30. La Cour souligne qu’elle a conclu à la violation de l’article 1 du Protocole no 1 pris isolément et combiné avec l’article 14 de la Convention en ce qui concerne l’imposition de l’allocation versée en vertu de la loi no 138/1999. Statuant en équité comme le veut l’article 41 de la Convention, la Cour estime qu’il y a lieu d’allouer au requérant 2 000 EUR au titre du dommage matériel.
31. Par ailleurs, la Cour considère que les événements en cause ont entraîné pour le requérant un état d’incertitude et des souffrances qu’un constat de violation ne suffit pas à réparer. Elle estime que la somme de 1 000 EUR représente une réparation équitable du préjudice moral subi par l’intéressé.
B. Frais et dépens
32. Le requérant demande également 1 500 EUR pour les frais et dépens engagés devant les juridictions internes et devant la Cour. Il fournit une facture du montant précité au nom de l’avocat qui le représente devant la Cour.
33. Le Gouvernement ne s’oppose pas à ce qu’une somme correspondant aux dépens nécessaires et réels soit versée au requérant, mais estime que la demande est spéculative et excessive.
34. Selon la jurisprudence de la Cour, un requérant ne peut obtenir le remboursement de ses frais et dépens que dans la mesure où se trouvent établis leur réalité, leur nécessité et le caractère raisonnable de leur taux. En l’espèce et compte tenu des éléments en sa possession et des critères susmentionnés, la Cour estime raisonnable la somme demandée de 1 500 EUR et la lui accorde.
C. Intérêts moratoires
35. La Cour juge approprié de calquer le taux des intérêts moratoires sur le taux d’intérêt de la facilité de prêt marginal de la Banque centrale européenne majoré de trois points de pourcentage.

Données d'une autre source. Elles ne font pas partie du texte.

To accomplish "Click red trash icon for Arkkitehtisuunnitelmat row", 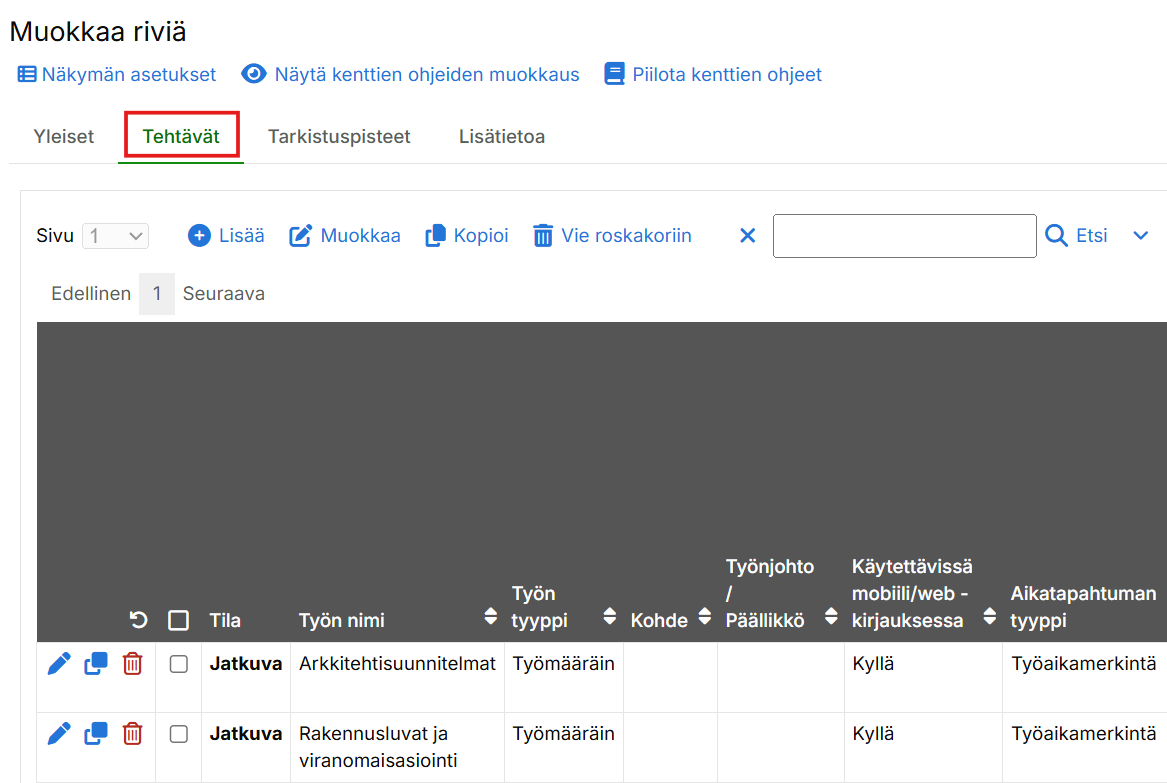I will tap(132, 664).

PAR CES MOTIFS, LA COUR, À L’UNANIMITÉ,
1. Joint au fond l’exception préliminaire du Gouvernement relative à l’inapplicabilité ratione materiae de l’article 1 du Protocole no 1 à la Convention et la rejette ;
2. Déclare la requête recevable ;
3. Dit qu’il y a eu violation de l’article 1 du Protocole no 1 à la Convention ;
4. Dit qu’il y a eu violation de l’article 14 de la Convention combiné avec l’article 1 du Protocole no 1 ;
5. Dit
a) que dans les trois mois à compter du jour où l’arrêt sera devenu définitif en vertu de l’article 44 § 2 de la Convention, l’Etat défendeur doit verser au requérant les sommes suivantes, à convertir dans la monnaie de l’Etat défendeur au taux applicable à la date du règlement :
i. 2 000 EUR (deux mille euros), plus tout montant pouvant être dû à titre d’impôt, pour dommage matériel ;
ii. 1 000 EUR (mille euros), plus tout montant pouvant être dû à titre d’impôt, pour dommage moral ;
iii. 1 500 EUR (mille cinq cents euros), plus tout montant pouvant être dû à titre d’impôt, pour frais et dépens ;
b) qu’à compter de l’expiration dudit délai et jusqu’au versement, ces montants seront à majorer d’un intérêt simple à un taux égal à celui de la facilité de prêt marginal de la Banque centrale européenne applicable pendant cette période, augmenté de trois points de pourcentage ;
6. Rejette la demande de satisfaction équitable pour le surplus.
Fait en français, puis communiqué par écrit le 8 janvier 2009, en application de l’article 77 §§ 2 et 3 du règlement.